> **REQUIREMENTS**
a) Set down the part of the passage on sleeplessness between "A consistent sleeping" and "a recent occurrence.", inclusive.
b) In the passage on sleeplessness, condense the paragraph beginning "A consistent sleeping schedule" into a shorter version that keeps its main facts.
c) Carry the passage on sleeplessness forward from its final sentence.

> **PROVIDED PASSAGE**
[Begin]

We live in a world where the ability to sleep peacefully has become a heaven sent gift for many. And if our eyes despair the glare of lights and the silence of darkness, who do we blame?

A consistent sleeping schedule is considered vital for everything healthy we can think of. An ideal 8 hours of sleep is considered good. It aligns the body clock, solves skin problems, solves body problems, may not solve mental problems, but is anyone actually interested in that?

For many people, their minds are timeless machines, they exist to never cease, something just around the crevices ready to burst at the forefront, and sleep leaves for a better partner.

For some, it can be a long drawn ailment, for some it can be a recent occurrence.

For everyone, it is the silent misery against which the eyes protest, and the mind wins.

Super busy lives, complex relationships, hectic work environment, an overflowing plate of commitments, Insomnia may seem a reasonable outcome.

[End]

> **MATERIAL**
[Begin]

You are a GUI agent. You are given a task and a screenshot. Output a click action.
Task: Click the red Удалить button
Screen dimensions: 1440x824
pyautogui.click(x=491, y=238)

[End]

> **SOLVED PROBLEMS**
a)
A consistent sleeping schedule is considered vital for everything healthy we can think of. An ideal 8 hours of sleep is considered good. It aligns the body clock, solves skin problems, solves body problems, may not solve mental problems, but is anyone actually interested in that?

For many people, their minds are timeless machines, they exist to never cease, something just around the crevices ready to burst at the forefront, and sleep leaves for a better partner.

For some, it can be a long drawn ailment, for some it can be a recent occurrence.

b) A consistent sleeping schedule, ideally 8 hours, is considered vital for health. It aligns the body clock and solves skin and body problems, though it may not solve mental problems.

c)
There’s a visceral beauty to it, the want to sleep and the need to think. Of course, many solutions lie a click away, scented candles, meditation, lo-fi playlists, the plain old lying down for hours, and many still bemoan that nothing works.

Perhaps these solutions are more like companions to the sleepless nights, a sense of camaraderie, like occurrences that keep company to the eyes who delight in sleep but are void of the ability to.

For every night the brain refuses to shut down, the sleep gives way to the sweeping victory of thoughts and dreams scatter in a fantasy that was never meant to be. And perhaps these are the ramblings of a person after a sleepless night, but hey, no judgement. Insomnia happens. And you become your own best friend.